By now we’re all well aware that there is a virtually limitless number of logging and monitoring solutions available on the market. Visit the Amazon Web Services (“AWS”) Marketplace, and you’ll find plenty of options. In fact, it gets really crazy when you start examining security monitoring versus application performance monitoring, often with solutions performing one role better than the other, or even just one of the roles altogether. What’s interesting to me is the lack of common Enterprise logging and monitoring solutions available in the AWS Marketplace. Obviously you can deploy instances to handle implementations of solutions like ArcSight, McAfee, LogRhythm, or NetIQ, but Splunk is the only well-known commercial provider with solutions available in the marketplace.

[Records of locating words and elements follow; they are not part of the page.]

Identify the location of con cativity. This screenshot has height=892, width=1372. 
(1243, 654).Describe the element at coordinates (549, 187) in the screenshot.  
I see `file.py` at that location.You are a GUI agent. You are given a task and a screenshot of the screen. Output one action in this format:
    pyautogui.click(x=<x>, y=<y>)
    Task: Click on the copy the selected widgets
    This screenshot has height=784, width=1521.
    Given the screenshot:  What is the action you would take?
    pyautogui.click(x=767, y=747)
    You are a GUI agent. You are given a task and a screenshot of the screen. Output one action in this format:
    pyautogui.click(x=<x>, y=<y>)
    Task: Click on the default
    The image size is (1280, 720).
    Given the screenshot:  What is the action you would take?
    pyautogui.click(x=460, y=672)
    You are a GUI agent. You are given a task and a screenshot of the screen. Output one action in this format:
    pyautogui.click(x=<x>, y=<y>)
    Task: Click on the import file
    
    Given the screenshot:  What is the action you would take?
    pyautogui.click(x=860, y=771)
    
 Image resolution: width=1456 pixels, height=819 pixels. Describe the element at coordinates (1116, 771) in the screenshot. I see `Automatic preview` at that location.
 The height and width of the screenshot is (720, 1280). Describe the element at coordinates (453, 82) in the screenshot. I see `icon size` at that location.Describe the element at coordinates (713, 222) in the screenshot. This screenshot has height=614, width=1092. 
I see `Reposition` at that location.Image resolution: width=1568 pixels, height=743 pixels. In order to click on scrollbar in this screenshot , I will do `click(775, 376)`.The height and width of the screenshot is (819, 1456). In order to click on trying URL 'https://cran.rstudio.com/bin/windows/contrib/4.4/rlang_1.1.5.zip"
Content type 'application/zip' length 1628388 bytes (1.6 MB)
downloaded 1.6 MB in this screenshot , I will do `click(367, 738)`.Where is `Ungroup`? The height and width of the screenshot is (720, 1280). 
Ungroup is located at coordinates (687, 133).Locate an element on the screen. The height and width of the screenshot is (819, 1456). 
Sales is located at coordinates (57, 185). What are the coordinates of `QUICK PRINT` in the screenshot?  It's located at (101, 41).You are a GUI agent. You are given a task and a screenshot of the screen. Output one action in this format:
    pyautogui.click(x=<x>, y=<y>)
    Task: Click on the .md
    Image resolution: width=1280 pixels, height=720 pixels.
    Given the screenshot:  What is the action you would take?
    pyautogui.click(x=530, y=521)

Now, that’s just the commercial side… what about open source? Let’s cover a few terms first, for those new to centralized logging.
Shipper – a system agent that collects and forwards, or ships, system and application logs to a centralized server.
Collector / Broker – a message broker is a system that collects and queues logs as an intermediary step to indexing the logs centrally for analysis, monitoring, and alerting. Its primary purpose is to ensure you don’t lose messages when or if your indexer falls behind, crashes, or otherwise becomes unavailable to receive logs.
Collector / Indexer – a system used to collect, parse, and store logs for searching, analysis, monitoring, and alerting.
Dashboard / Visualizer – the dashboard is used to aid in log analysis by providing a search interface, and in some solutions alerting.
Open source logging and monitoring solutions abound, and like the well-known solutions missing from the AWS Marketplace, are typically implemented on purpose-built instances within your AWS Virtual Private Cloud (You are using a VPC, right?) So what comprises an open source, centralized logging and monitoring solution?
Log shippers like Nxlog, Logstash, Lumberjack, and Fluentd. Brokers like Redis, RabbitMQ, and ZeroMQ. Indexers like Elasticsearch and… well, Elasticsearch seems to be the industry-standard as far as open source goes, but there are also a lot of folks using centralized syslog-ng, or Rsyslog. Dashboards, such as Graylog2, Kibana (for Elasticsearch visibility, I like ElasticHQ), and security agents like OSSEC complete the architecture.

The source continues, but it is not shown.